= Work order =
Look below for the line holding "868x456 pixels." and the line holding "Task: Click the Reply link text". Repeat those two and everything between, exactly.

= Input data =
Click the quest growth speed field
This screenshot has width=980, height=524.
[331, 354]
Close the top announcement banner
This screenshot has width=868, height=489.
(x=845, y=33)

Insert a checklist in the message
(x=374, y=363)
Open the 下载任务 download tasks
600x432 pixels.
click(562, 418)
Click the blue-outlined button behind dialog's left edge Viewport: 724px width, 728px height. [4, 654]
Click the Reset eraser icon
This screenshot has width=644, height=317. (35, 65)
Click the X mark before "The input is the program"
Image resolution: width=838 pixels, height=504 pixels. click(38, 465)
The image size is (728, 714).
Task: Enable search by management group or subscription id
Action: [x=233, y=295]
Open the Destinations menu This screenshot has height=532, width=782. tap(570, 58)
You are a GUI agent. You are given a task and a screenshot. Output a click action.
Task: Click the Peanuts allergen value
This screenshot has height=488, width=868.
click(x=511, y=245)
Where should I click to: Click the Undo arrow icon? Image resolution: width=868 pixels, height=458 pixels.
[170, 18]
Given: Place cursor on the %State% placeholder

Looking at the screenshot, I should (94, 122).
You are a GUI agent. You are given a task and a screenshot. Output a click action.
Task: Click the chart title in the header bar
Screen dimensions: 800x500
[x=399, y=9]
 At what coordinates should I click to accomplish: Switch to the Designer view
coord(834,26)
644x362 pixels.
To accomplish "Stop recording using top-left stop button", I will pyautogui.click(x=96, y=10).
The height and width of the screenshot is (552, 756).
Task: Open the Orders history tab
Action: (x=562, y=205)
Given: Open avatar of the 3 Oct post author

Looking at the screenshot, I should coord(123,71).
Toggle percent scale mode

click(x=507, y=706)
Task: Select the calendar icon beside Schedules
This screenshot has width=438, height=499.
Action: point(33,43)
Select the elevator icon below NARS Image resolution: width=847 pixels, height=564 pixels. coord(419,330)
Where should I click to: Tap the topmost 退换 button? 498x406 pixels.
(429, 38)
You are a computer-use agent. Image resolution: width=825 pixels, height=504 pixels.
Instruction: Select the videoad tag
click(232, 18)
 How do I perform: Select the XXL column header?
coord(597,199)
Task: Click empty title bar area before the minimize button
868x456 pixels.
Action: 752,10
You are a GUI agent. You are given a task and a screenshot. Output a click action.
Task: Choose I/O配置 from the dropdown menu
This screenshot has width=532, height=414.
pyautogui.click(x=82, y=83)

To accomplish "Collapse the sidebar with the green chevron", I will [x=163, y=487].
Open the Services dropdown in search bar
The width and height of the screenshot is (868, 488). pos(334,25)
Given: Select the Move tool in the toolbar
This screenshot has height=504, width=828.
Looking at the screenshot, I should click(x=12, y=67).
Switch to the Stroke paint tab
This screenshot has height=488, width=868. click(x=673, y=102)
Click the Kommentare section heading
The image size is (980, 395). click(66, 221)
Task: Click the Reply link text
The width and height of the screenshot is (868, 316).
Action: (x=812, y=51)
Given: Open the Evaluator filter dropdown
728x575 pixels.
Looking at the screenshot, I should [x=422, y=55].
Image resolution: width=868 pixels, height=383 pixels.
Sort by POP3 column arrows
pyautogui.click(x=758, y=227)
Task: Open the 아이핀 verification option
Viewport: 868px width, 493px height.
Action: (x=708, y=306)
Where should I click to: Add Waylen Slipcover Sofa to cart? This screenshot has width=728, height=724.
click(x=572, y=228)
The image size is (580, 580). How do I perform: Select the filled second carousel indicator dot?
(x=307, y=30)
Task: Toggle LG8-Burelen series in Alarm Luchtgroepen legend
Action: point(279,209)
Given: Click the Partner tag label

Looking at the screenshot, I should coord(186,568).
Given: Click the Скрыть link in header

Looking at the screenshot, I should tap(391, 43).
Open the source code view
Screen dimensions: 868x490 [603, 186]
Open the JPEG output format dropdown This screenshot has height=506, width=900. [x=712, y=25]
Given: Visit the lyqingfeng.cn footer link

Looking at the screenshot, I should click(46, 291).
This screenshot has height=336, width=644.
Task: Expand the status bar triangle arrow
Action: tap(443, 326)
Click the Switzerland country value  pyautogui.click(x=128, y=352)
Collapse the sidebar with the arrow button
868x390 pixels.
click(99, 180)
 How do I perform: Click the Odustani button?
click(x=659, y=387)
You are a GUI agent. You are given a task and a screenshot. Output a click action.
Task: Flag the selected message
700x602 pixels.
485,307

= Reply to the exercise =
868x456 pixels.
Action: 752,10
You are a GUI agent. You are given a task and a screenshot. Output a click action.
Task: Choose I/O配置 from the dropdown menu
This screenshot has width=532, height=414.
pyautogui.click(x=82, y=83)

To accomplish "Collapse the sidebar with the green chevron", I will [x=163, y=487].
Open the Services dropdown in search bar
The width and height of the screenshot is (868, 488). pos(334,25)
Given: Select the Move tool in the toolbar
This screenshot has height=504, width=828.
Looking at the screenshot, I should click(x=12, y=67).
Switch to the Stroke paint tab
This screenshot has height=488, width=868. click(x=673, y=102)
Click the Kommentare section heading
The image size is (980, 395). click(66, 221)
Task: Click the Reply link text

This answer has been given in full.